= AIM OF THE EXERCISE =
Would you repeat the entries below exactly and omit the pictures?
------------------------------------------------
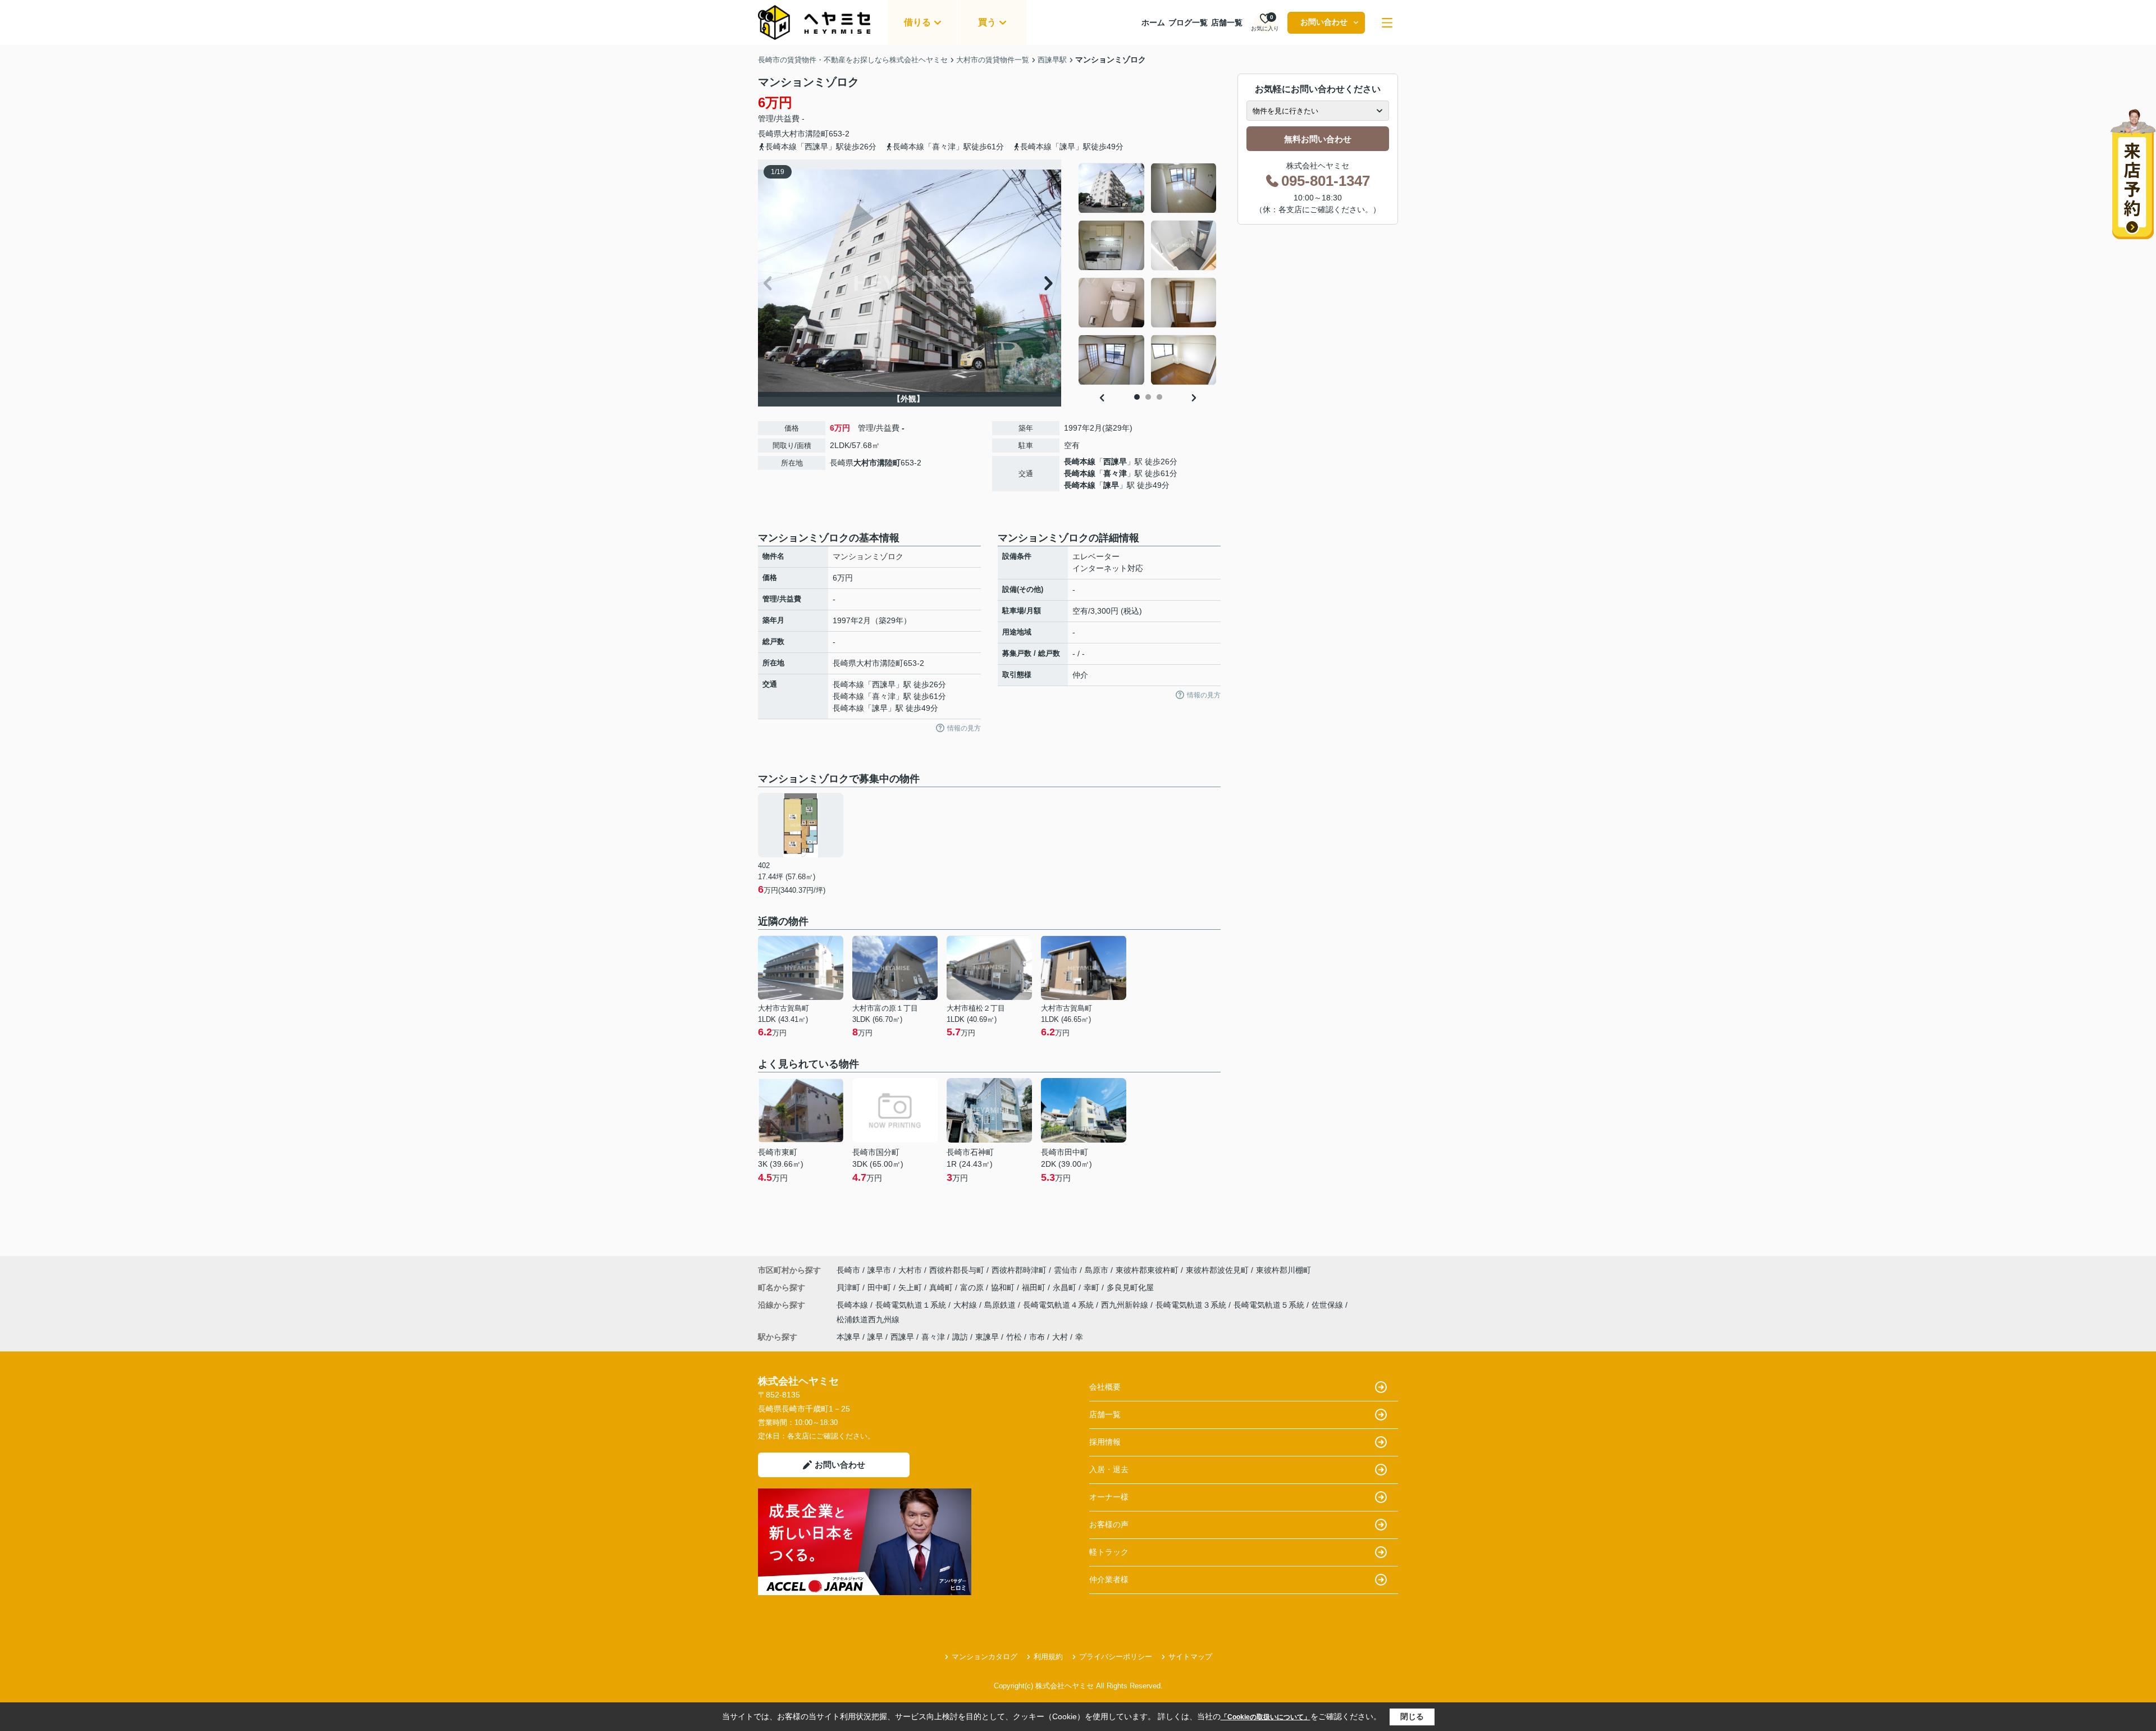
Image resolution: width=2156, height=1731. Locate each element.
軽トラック (1109, 1551)
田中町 (880, 1287)
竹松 (1014, 1336)
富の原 (973, 1287)
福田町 (1035, 1287)
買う (987, 22)
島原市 (1096, 1270)
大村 (1060, 1336)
------------------------------------------------
= WRITTEN ANSWER =
Image resolution: width=2156, height=1731. Locate each element.
軽トラック (1109, 1551)
田中町 (880, 1287)
竹松 (1014, 1336)
富の原 (973, 1287)
福田町 (1035, 1287)
買う (987, 22)
島原市 (1096, 1270)
大村 (1060, 1336)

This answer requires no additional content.